Vídeo no Youtube - parte I - parte II
A decisão definitiva de fazer um documentário foi tomada em novembro de 2004, quando o governo lançou uma campanha maciça para anunciar o “Déficit Zero”. Baeta notou que a matéria do repórter Ismar Madeira, no “Jornal Nacional”, eram bem parecidas com os anúncios publicitários do governo do intervalo, onde um ator-repórter anunciava que “Minas Gerais superou uma década no vermelho”.
Um escândalo. No fim da noite, Aécio apareceu no programa Jô Soares, no qual foi fartamente elogiado pelo apresentador bonachão.
A apuração de Baeta revelou a faceta mais brutal do governo Aécio. Um dos entrevistados foi o jornalista Marco Nascimento, hoje diretor de jornalismo da TV Gazeta, em São Paulo. Ele conta, sem rodeios, que Andréia Neves pediu sua cabeça logo depois das eleições, quando Nascimento era diretor de jornalismo da Globo MG, em função de uma série de matérias “que estavam sendo ruins para o governo”.
“Eu imaginei que contaria com o apoio da Globo no Rio, mas estava enganado”, disse para Baeta. Procurado por Fórum, Nascimento disse que prefere não falar mais sobre esse assunto. Ele não imaginava que um trabalho de conclusão fosse ter tamanha repercussão, a ponto de ser citado em matérias publicadas na Europa.
Outro que denunciou os abusos de Aécio, mas acabou voltando atrás foi o jornalista esportivo Jorge Kajuru. Em maio de 2004, ele ficou furioso na véspera de um jogo da seleção brasileira no Mineirão. Com o microfone em punho, esbravejou: “Sobra ingresso para os convidados do governador de Minas, falta para o torcedor”.
Resultado: foi demitido no intervalo. Irado, Kajuru fez um desabafo no programa do apresentador Clodovil. “A irmãzinha dele (Aécio) pede a cabeça de jornalista. Tem jornalista em Belo Horizonte perdendo emprego por causa dela. A emissora sofreu uma pressão enorme. Aécio deve estar rindo agora”.
Não resta dúvida que o período mais agressivo das investidas de Andréia Neves contra os jornalistas foi entre 2003 e 2004. “Nos primeiros anos de governo, recebíamos muitas denúncias graves de jornalistas que reclamavam de cerceamento por parte dos editores.
Havia ingerência direta do governo e da assessoria na cobertura. Era escancarado. Os proprietários eram pressionados e pressionavam os editores para barrar a divulgação de matérias ruins para o governo. Os repórteres denunciavam mudanças e distorções nas matérias que escreviam.
Nos últimos dois anos, as denúncias diminuíram. Na minha opinião, a pressão, hoje, é mais financeira. A conjuntura profissional – leia-se falta de emprego – colabora para deixar os jornalistas com medo. A cobertura, por sua vez, continua chapa branca.
É difícil ver notícias de impacto contra o governo ou o governador. Denúncias só aparecem em veículos de outros estados”, revela Alexandre Campelo, diretor do Sindicato dos Jornalistas de Minas Gerais.

Até tu Lindemberg?
Não é de hoje que a imprensa mineira mantém relações promíscuas com o governo estadual. Há quem diga que a tradição nasceu com Assis Chateubriand e seu império, os “Diários Associados”, grupo que ainda hoje é forte no estado – é dono do jornal O Estado de Minas.
Especulações à parte, existe um episódio curioso que passou completamente batido pela grande imprensa nacional, mas que merece ser observado com lupa. No último dia 19 de setembro, a revista IstoÉ publicou uma reportagem explosiva: “Exclusivo: Os documentos do mensalão mineiro”.

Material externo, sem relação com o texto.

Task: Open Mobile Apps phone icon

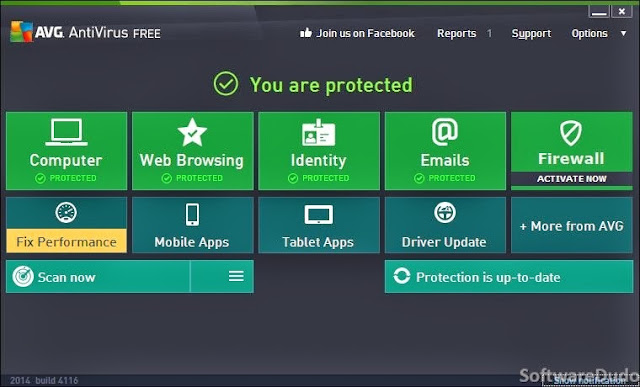Action: click(192, 215)
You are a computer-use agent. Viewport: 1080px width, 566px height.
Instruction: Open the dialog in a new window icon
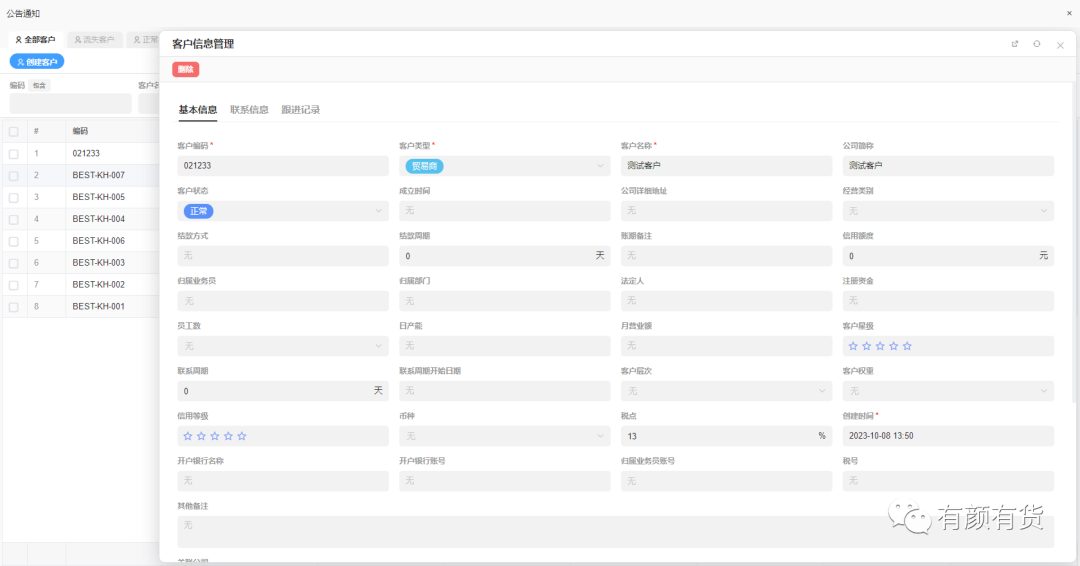click(x=1015, y=44)
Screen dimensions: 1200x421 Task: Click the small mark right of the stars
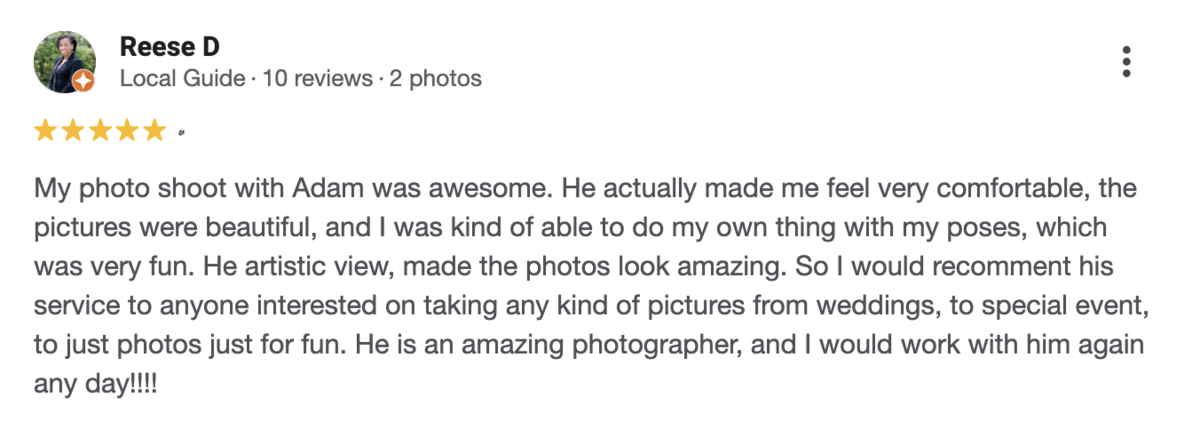click(x=180, y=131)
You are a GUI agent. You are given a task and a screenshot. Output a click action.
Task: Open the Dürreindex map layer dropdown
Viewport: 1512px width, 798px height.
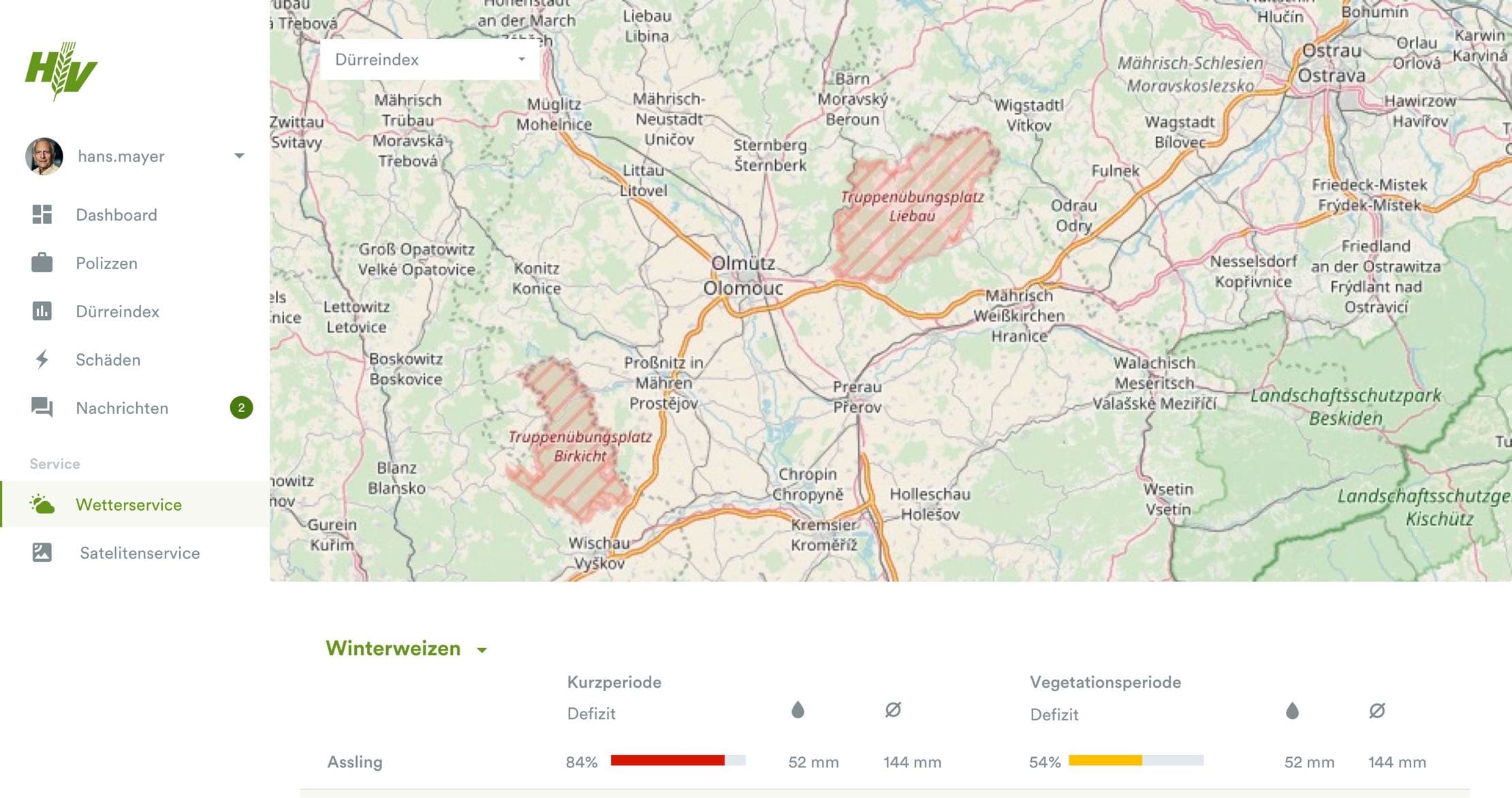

A repercussão foi imediata em todo país, menos em Minas. Mas isso não vem ao caso. O que chama atenção é o fato de que o documento que deu origem à matéria – um relatório da Polícia Federal – está, hoje, disponível na Internet para quem quiser ler e repercutir. Mas, curiosamente, existe pouca gente interessada no assunto.
Fórum imprimiu e esmiuçou as 172 páginas do relatório. E descobriu que ainda existe muita pauta quase inédita para ser publicada. Em linhas gerais, o relatório – que se refere ao período em que o tucano Eduardo Azeredo foi governador e candidato a reeleição – mostra que toda a estrutura de caixa 2 criada por Marcos Valério passava pela comunicação, através da simulação de gastos com comunicação.
Mas isso também não é novidade. Na página 151, entretanto, um nome salta aos olhos: Carlos Lindemberg Spínola Castro. Para quem não sabe, ele era na época e ainda é editor do jornal Hoje em Dia, que pertence à Igreja Universal e é um dos maiores do Estado.
No período investigado, o ano de 1998, quando Azeredo tentou a reeleição, Lindemberg recebeu da SMP&B, portanto da campanha, R$ 130 mil para dar “opiniões políticas”. Em depoimento para PF, ele reconhece que recebeu R$ 50 mil.
Existe algum problema no fato de Lindemberg ser o responsável por um dos principais jornais do estado e receber dinheiro da campanha do governador que tenta a reeleição? A imprensa mineira acha que não.
Tanto é que apenas um site no estado, o “Novo Jornal”, tocou no assunto. Outros jornais e revistas do Brasil chegaram a ensaiar a publicação do caso, mas foram “convencidos” a deixar quieto. Fórum conversou com Lindemberg. É ele quem se defende. “Não existe relação entre uma coisa (ser diretor de um jornal) e outra (prestar serviço como consultor). Sempre prestei consultoria. Não trabalho para nenhum político ou agência, fui pago por uma agência de forma limpa. Tanto é que não há ilicitude em relação a mim”.
Além de dizer que toda unanimidade é burra, Nelson Rodrigues (sempre ele) também disse, certa vez, em sua “Flor de Obsessão”: “o mineiro só é solidário no câncer”. Dessa vez, contudo, parece que ele errou.
Jornal mineiro é o mais vendido do Brasil

Pela primeira vez na história da imprensa brasileira os mineiros tem um jornal que é líder de circulação no país. Informa o IVC de agosto que o Super Notícias, tablóide diário de 25 centavos, vem mantendo uma média diária de 300.322 exemplares vendidos.
Isso é mais que a Folha de S.Paulo (299.010), O Globo (276.733), Extra (238.937) e Estado de S.Paulo (238.752). Com 32 páginas de editorial e 13 de anúncio, o Super se transformou em um fenômeno abusando de sangue, mulher, futebol e reciclando material editorial dos jornais O Tempo e Pampulha, que pertencem ao mesmo grupo.
O pai da idéia e dono do jornal é o empresário e político Vittorio Medioli, ex deputado federal pelo PSDB e atualmente no PV.